- Extracted data entries
- - -

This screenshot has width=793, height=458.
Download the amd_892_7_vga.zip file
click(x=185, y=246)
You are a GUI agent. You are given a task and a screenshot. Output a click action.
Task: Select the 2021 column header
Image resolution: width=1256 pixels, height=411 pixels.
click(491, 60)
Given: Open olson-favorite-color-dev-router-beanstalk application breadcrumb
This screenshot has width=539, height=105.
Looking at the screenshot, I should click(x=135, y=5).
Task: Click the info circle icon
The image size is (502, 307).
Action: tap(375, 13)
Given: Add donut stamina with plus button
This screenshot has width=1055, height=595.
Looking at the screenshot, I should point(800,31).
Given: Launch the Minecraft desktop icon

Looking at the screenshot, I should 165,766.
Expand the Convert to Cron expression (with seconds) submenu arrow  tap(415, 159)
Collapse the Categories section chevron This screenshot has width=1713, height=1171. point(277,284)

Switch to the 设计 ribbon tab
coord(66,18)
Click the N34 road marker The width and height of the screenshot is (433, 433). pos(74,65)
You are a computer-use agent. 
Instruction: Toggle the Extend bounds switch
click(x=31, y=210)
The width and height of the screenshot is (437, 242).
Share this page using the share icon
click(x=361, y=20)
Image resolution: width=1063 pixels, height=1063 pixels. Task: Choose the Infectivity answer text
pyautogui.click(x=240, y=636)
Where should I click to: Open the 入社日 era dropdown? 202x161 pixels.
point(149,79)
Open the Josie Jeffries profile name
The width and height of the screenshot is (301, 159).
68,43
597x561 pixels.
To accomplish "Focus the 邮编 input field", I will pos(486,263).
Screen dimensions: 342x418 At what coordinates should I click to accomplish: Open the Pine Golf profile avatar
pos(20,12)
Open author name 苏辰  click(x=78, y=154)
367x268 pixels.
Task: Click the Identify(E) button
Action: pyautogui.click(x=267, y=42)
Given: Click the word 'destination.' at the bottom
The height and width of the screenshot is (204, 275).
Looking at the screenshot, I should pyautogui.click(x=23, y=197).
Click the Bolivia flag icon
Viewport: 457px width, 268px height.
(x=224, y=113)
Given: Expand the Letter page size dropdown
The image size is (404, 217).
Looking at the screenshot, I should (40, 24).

- - -

- WHAT NEEDS TO BE DONE
The output should be exactly the lines above from the line containing "Task: Click the info circle icon" to the line containing "Expand the Convert", inclusive, with no other lines.

- WRITTEN SOLUTION
Task: Click the info circle icon
The image size is (502, 307).
Action: tap(375, 13)
Given: Add donut stamina with plus button
This screenshot has width=1055, height=595.
Looking at the screenshot, I should point(800,31).
Given: Launch the Minecraft desktop icon

Looking at the screenshot, I should 165,766.
Expand the Convert to Cron expression (with seconds) submenu arrow  tap(415, 159)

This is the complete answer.